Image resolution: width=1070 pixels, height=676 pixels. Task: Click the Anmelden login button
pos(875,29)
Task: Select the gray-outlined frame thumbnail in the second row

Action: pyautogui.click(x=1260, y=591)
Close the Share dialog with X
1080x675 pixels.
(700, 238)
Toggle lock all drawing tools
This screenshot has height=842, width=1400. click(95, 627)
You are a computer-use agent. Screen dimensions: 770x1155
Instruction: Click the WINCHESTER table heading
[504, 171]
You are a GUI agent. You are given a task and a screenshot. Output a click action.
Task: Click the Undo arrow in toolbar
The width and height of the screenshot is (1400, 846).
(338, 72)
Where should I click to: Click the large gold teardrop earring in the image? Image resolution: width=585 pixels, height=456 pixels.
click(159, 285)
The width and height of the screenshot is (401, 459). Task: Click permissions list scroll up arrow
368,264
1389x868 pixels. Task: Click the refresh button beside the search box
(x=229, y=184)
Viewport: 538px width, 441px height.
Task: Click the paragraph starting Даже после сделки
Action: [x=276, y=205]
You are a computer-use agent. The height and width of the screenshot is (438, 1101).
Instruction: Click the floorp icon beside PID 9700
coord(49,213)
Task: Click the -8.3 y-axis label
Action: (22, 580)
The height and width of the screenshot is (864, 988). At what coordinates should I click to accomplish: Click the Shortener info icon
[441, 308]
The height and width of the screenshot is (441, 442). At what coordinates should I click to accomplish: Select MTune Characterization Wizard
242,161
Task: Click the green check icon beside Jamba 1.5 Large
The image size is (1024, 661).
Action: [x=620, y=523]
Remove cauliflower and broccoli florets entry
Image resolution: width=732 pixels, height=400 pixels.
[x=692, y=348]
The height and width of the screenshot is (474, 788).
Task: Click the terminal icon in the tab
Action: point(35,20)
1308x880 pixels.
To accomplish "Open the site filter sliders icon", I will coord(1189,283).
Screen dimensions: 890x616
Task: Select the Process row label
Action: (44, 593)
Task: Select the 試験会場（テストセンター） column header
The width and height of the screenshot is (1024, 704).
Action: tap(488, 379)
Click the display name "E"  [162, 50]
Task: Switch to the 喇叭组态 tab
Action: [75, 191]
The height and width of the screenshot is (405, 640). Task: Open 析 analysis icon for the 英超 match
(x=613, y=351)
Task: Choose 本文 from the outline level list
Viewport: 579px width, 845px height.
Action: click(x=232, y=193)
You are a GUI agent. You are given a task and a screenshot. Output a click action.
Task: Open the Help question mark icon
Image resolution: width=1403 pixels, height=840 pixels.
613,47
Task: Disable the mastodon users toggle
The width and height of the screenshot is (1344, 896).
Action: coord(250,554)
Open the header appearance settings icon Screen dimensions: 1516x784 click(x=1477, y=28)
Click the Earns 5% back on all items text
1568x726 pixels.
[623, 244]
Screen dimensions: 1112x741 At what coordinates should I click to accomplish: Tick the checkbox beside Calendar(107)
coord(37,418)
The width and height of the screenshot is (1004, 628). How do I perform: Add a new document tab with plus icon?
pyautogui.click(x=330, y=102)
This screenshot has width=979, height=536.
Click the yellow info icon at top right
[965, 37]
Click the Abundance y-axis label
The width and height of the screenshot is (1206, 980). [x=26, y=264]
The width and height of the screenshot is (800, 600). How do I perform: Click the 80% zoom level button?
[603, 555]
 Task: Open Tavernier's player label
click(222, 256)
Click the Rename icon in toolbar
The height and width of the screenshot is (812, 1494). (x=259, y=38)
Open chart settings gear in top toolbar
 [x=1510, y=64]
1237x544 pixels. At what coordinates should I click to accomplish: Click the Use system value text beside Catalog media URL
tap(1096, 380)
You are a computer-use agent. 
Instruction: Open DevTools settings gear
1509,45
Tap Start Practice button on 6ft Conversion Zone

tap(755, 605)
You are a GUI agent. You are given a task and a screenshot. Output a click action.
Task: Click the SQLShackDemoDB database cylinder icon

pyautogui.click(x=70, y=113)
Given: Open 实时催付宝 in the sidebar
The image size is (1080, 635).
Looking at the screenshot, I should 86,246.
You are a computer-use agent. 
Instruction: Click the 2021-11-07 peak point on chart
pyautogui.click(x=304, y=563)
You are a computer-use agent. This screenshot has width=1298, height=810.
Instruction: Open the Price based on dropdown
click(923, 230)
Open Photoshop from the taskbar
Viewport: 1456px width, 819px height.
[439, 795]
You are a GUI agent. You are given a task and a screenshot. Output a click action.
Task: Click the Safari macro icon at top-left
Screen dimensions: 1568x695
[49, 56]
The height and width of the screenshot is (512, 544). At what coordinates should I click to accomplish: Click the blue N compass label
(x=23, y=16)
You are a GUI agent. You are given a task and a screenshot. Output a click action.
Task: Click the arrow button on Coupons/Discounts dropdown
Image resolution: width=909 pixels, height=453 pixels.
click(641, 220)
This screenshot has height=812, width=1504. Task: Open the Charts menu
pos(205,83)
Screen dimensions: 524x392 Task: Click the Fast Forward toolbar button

> _Task requirements_
Reproduce all of the lines above word for word.

> _Exercise answer_
Image resolution: width=1070 pixels, height=676 pixels. Task: Click the Anmelden login button
pos(875,29)
Task: Select the gray-outlined frame thumbnail in the second row

Action: pyautogui.click(x=1260, y=591)
Close the Share dialog with X
1080x675 pixels.
(700, 238)
Toggle lock all drawing tools
This screenshot has height=842, width=1400. click(95, 627)
You are a computer-use agent. Screen dimensions: 770x1155
Instruction: Click the WINCHESTER table heading
[504, 171]
You are a GUI agent. You are given a task and a screenshot. Output a click action.
Task: Click the Undo arrow in toolbar
The width and height of the screenshot is (1400, 846).
(338, 72)
Where should I click to: Click the large gold teardrop earring in the image? Image resolution: width=585 pixels, height=456 pixels.
click(159, 285)
The width and height of the screenshot is (401, 459). Task: Click permissions list scroll up arrow
368,264
1389x868 pixels. Task: Click the refresh button beside the search box
(x=229, y=184)
Viewport: 538px width, 441px height.
Task: Click the paragraph starting Даже после сделки
Action: [x=276, y=205]
You are a computer-use agent. The height and width of the screenshot is (438, 1101).
Instruction: Click the floorp icon beside PID 9700
coord(49,213)
Task: Click the -8.3 y-axis label
Action: (22, 580)
The height and width of the screenshot is (864, 988). At what coordinates should I click to accomplish: Click the Shortener info icon
[441, 308]
The height and width of the screenshot is (441, 442). At what coordinates should I click to accomplish: Select MTune Characterization Wizard
242,161
Task: Click the green check icon beside Jamba 1.5 Large
The image size is (1024, 661).
Action: [x=620, y=523]
Remove cauliflower and broccoli florets entry
Image resolution: width=732 pixels, height=400 pixels.
[x=692, y=348]
The height and width of the screenshot is (474, 788).
Task: Click the terminal icon in the tab
Action: point(35,20)
1308x880 pixels.
To accomplish "Open the site filter sliders icon", I will coord(1189,283).
Screen dimensions: 890x616
Task: Select the Process row label
Action: (44, 593)
Task: Select the 試験会場（テストセンター） column header
The width and height of the screenshot is (1024, 704).
Action: tap(488, 379)
Click the display name "E"  [162, 50]
Task: Switch to the 喇叭组态 tab
Action: [75, 191]
The height and width of the screenshot is (405, 640). Task: Open 析 analysis icon for the 英超 match
(x=613, y=351)
Task: Choose 本文 from the outline level list
Viewport: 579px width, 845px height.
Action: click(x=232, y=193)
You are a GUI agent. You are given a task and a screenshot. Output a click action.
Task: Open the Help question mark icon
Image resolution: width=1403 pixels, height=840 pixels.
613,47
Task: Disable the mastodon users toggle
The width and height of the screenshot is (1344, 896).
Action: coord(250,554)
Open the header appearance settings icon Screen dimensions: 1516x784 click(x=1477, y=28)
Click the Earns 5% back on all items text
1568x726 pixels.
[623, 244]
Screen dimensions: 1112x741 At what coordinates should I click to accomplish: Tick the checkbox beside Calendar(107)
coord(37,418)
The width and height of the screenshot is (1004, 628). How do I perform: Add a new document tab with plus icon?
pyautogui.click(x=330, y=102)
This screenshot has width=979, height=536.
Click the yellow info icon at top right
[965, 37]
Click the Abundance y-axis label
The width and height of the screenshot is (1206, 980). [x=26, y=264]
The width and height of the screenshot is (800, 600). How do I perform: Click the 80% zoom level button?
[603, 555]
 Task: Open Tavernier's player label
click(222, 256)
Click the Rename icon in toolbar
The height and width of the screenshot is (812, 1494). (x=259, y=38)
Open chart settings gear in top toolbar
 [x=1510, y=64]
1237x544 pixels. At what coordinates should I click to accomplish: Click the Use system value text beside Catalog media URL
tap(1096, 380)
You are a computer-use agent. 
Instruction: Open DevTools settings gear
1509,45
Tap Start Practice button on 6ft Conversion Zone

tap(755, 605)
You are a GUI agent. You are given a task and a screenshot. Output a click action.
Task: Click the SQLShackDemoDB database cylinder icon

pyautogui.click(x=70, y=113)
Given: Open 实时催付宝 in the sidebar
The image size is (1080, 635).
Looking at the screenshot, I should 86,246.
You are a computer-use agent. 
Instruction: Click the 2021-11-07 peak point on chart
pyautogui.click(x=304, y=563)
You are a computer-use agent. This screenshot has width=1298, height=810.
Instruction: Open the Price based on dropdown
click(923, 230)
Open Photoshop from the taskbar
Viewport: 1456px width, 819px height.
[439, 795]
You are a GUI agent. You are given a task and a screenshot. Output a click action.
Task: Click the Safari macro icon at top-left
Screen dimensions: 1568x695
[49, 56]
The height and width of the screenshot is (512, 544). At what coordinates should I click to accomplish: Click the blue N compass label
(x=23, y=16)
You are a GUI agent. You are given a task and a screenshot. Output a click action.
Task: Click the arrow button on Coupons/Discounts dropdown
Image resolution: width=909 pixels, height=453 pixels.
click(641, 220)
This screenshot has height=812, width=1504. Task: Open the Charts menu
pos(205,83)
Screen dimensions: 524x392 Task: Click the Fast Forward toolbar button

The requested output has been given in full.